Fizi, Sud-Kivu – La société civile du secteur de Mutambala tire la sonnette d’alarme face à la détérioration inquiétante des eaux de la rivière Mutambala, principale source d’approvisionnement en eau pour plusieurs villages du territoire de Fizi.
Cette situation est attribuée aux activités d’exploitation artisanale de l’or menées dans le village de Mukera, situé dans le groupement de Basimukuma Sud, au sein du secteur de Mutambala.
Selon Emedi Kahongo, président des Forces Vives du secteur de Mutambala, les travaux miniers en cours ont profondément affecté la qualité de l’eau de la rivière. Jadis claire et utilisée quotidiennement par les populations locales pour les besoins domestiques, l’eau présente aujourd’hui une coloration brunâtre et une forte turbidité, semblable à de la boue.
« Nous sommes profondément préoccupés par l’état actuel de la rivière Mutambala. Les activités d’exploitation de l’or à Mukera ont considérablement dégradé la qualité de l’eau. Aujourd’hui, les habitants de Mukera, Simbi, Malinde ainsi qu’une partie de la ville de Baraka sont contraints d’utiliser une eau devenue impropre à la consommation et aux usages ménagers », a déclaré Emedi Kahongo.
Cette situation suscite de vives inquiétudes au sein des communautés riveraines qui dépendent presque exclusivement de cette rivière pour leur approvisionnement en eau. La société civile craint notamment l’apparition de maladies hydriques et d’autres problèmes sanitaires liés à l’utilisation d’une eau contaminée.
Face à cette menace grandissante, les Forces Vives de Mutambala appellent les autorités provinciales et nationales à prendre des mesures urgentes afin de protéger les populations affectées. Elles demandent notamment la mise en place rapide de projets d’adduction d’eau potable dans les villages de Mukera, Simbi et Malinde, ainsi que dans les zones périphériques de la ville de Baraka touchées par cette dégradation environnementale.

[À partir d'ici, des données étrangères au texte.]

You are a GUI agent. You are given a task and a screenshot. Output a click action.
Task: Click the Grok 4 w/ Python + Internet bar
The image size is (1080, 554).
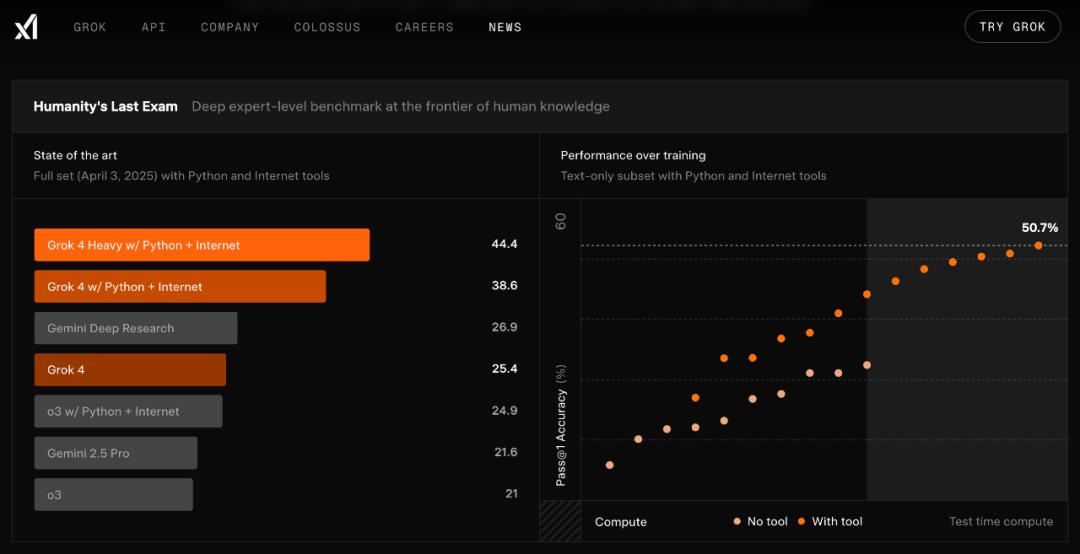pos(180,287)
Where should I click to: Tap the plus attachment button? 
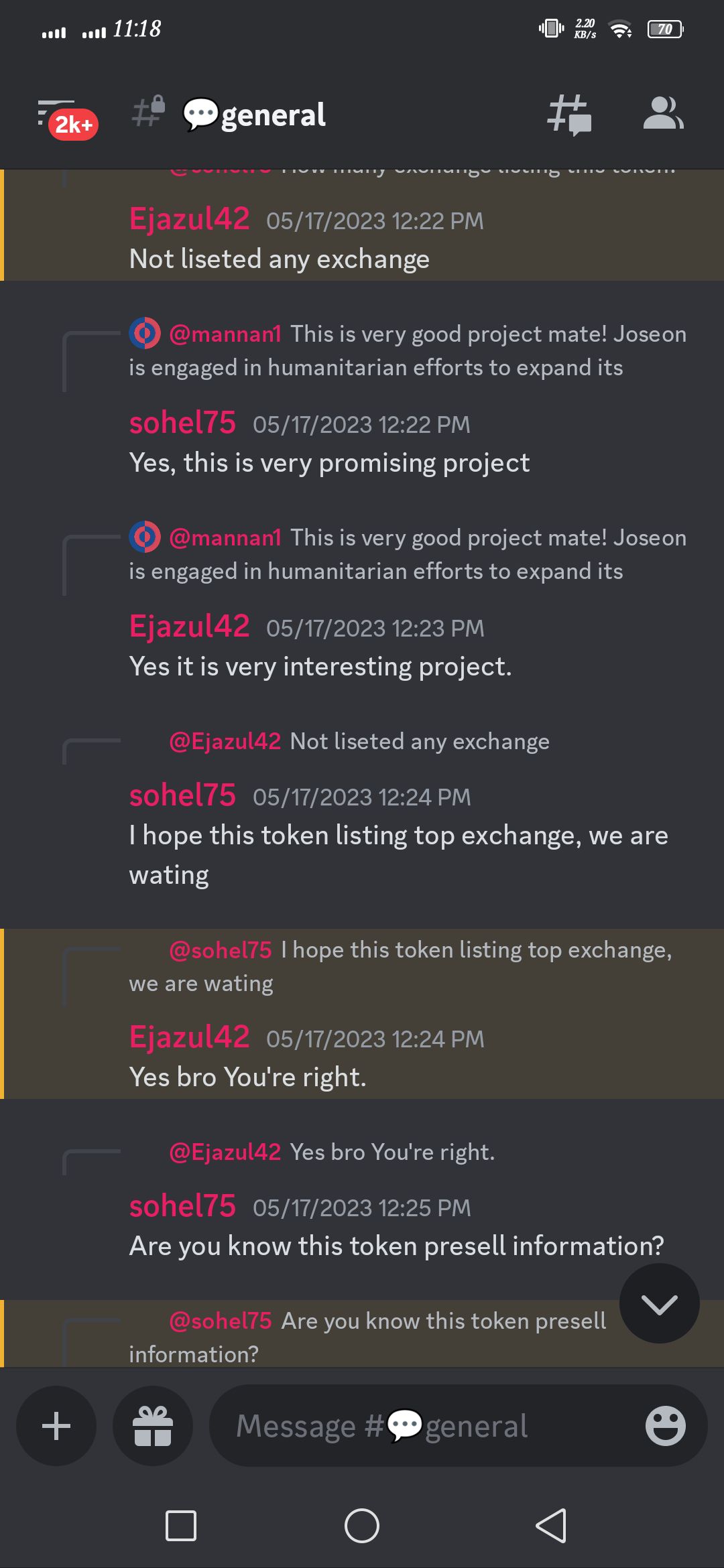click(56, 1425)
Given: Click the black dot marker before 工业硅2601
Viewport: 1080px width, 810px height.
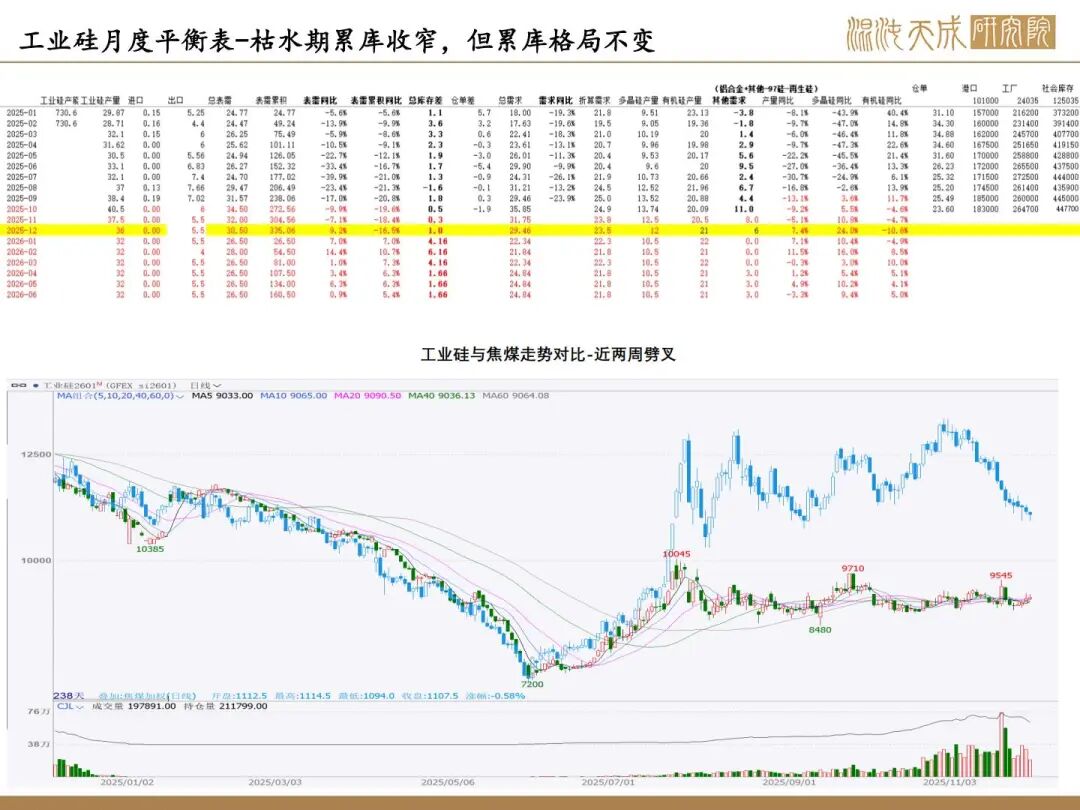Looking at the screenshot, I should (34, 385).
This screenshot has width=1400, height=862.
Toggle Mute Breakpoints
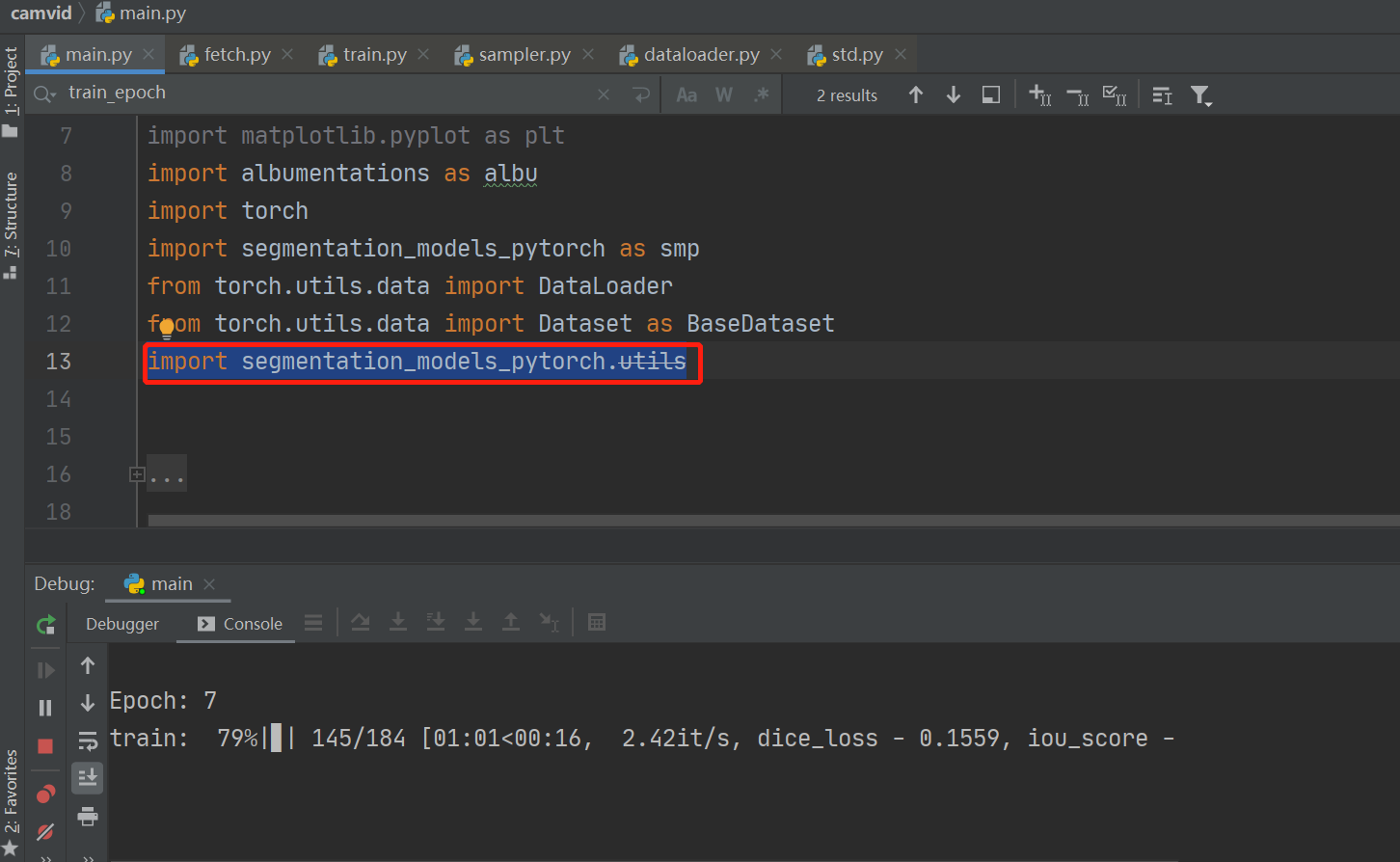[44, 833]
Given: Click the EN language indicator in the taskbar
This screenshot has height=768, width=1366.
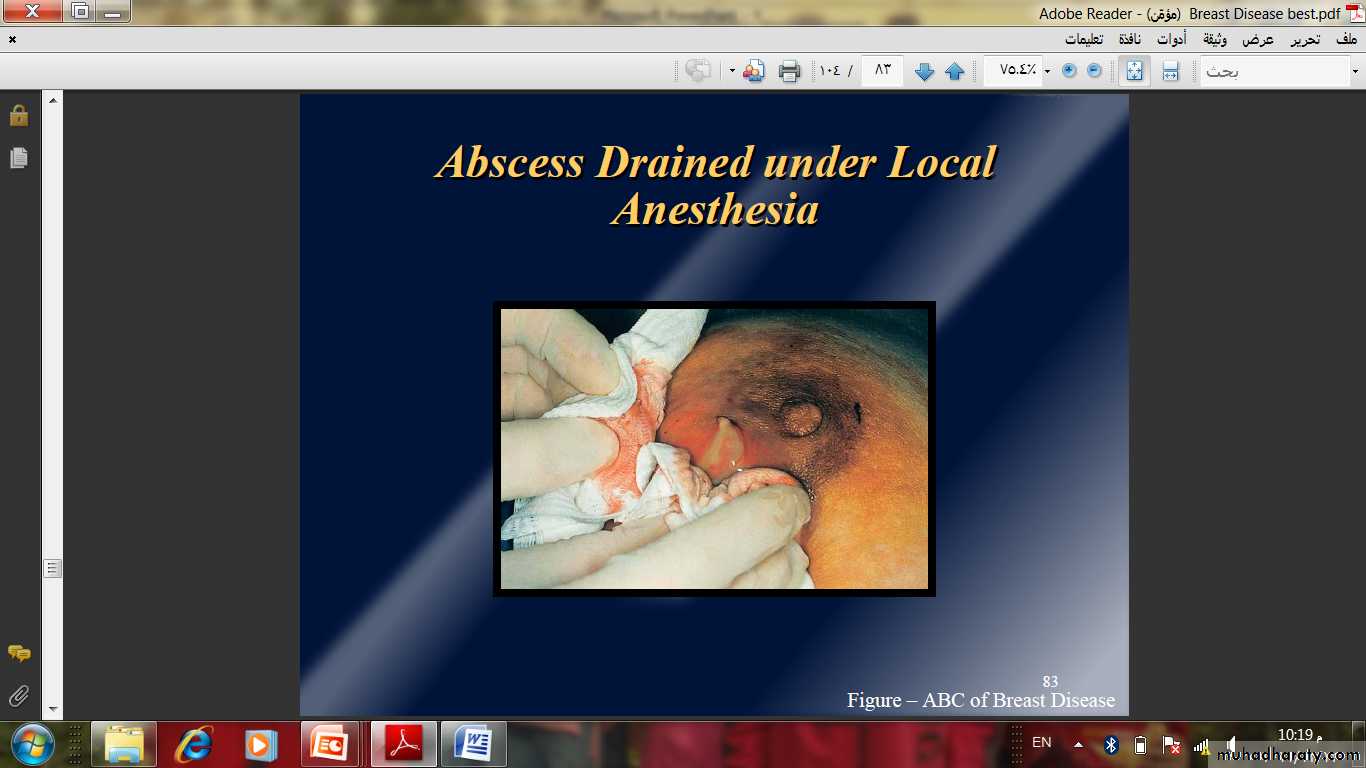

La société civile insiste également sur la nécessité pour les services compétents de l’État, notamment ceux en charge de l’environnement, des mines et de la santé publique, de mener des enquêtes approfondies afin d’évaluer l’ampleur réelle des dégâts causés par l’exploitation minière et de faire respecter les normes environnementales en vigueur.
Cette alerte intervient dans un contexte particulier où plusieurs Zones d’Exploitation Artisanale (ZEA) ont déjà été délimitées dans le secteur de Mutambala. Or, selon les observateurs locaux, les impacts environnementaux constatés actuellement proviennent d’une seule zone où les activités minières ont effectivement commencé.
Cette réalité soulève de nombreuses interrogations au sein de la population.
Si une seule zone d’exploitation est déjà capable d’entraîner une dégradation aussi importante de la rivière Mutambala, quelles pourraient être les conséquences lorsque les autres ZEA entreront à leur tour en activité ?
Pour les acteurs de la société civile, il est indispensable d’anticiper ces risques afin d’éviter une catastrophe écologique et sanitaire de grande ampleur. Ils plaident pour l’instauration de mécanismes stricts de contrôle environnemental, l’obligation pour les exploitants miniers de respecter les normes de protection des cours d’eau ainsi que l’implication des communautés locales dans le suivi des activités minières.
En attendant des réponses concrètes des autorités, les habitants des villages de Mukera, Simbi et Malinde continuent de faire face à de sérieuses difficultés d’accès à une eau potable de qualité, une situation qui pourrait avoir des répercussions importantes sur la santé publique et les conditions de vie de milliers de personnes dans le secteur de Mutambala.